▶

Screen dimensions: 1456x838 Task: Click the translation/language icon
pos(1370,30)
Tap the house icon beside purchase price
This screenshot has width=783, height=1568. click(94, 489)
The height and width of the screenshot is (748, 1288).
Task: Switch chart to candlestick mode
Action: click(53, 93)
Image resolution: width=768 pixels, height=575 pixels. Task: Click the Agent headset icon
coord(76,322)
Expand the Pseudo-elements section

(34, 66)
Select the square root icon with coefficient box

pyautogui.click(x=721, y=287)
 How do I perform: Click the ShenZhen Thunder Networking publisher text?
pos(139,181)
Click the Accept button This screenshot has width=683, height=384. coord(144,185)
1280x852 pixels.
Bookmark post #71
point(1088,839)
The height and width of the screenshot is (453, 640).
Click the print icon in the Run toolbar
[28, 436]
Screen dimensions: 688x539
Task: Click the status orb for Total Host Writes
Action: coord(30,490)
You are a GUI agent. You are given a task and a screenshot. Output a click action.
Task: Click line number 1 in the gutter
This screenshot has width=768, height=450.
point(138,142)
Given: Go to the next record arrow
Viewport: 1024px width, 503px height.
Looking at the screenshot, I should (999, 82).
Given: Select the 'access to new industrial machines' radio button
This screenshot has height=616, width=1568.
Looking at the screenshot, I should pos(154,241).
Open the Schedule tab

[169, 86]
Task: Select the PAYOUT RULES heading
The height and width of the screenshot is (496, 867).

◀

**TASK OBJECTIVE:** Go through the records and show every line with the string "button" in it.

**RESULT FOR THIS TASK:**
Click the Accept button This screenshot has width=683, height=384. coord(144,185)
Given: Select the 'access to new industrial machines' radio button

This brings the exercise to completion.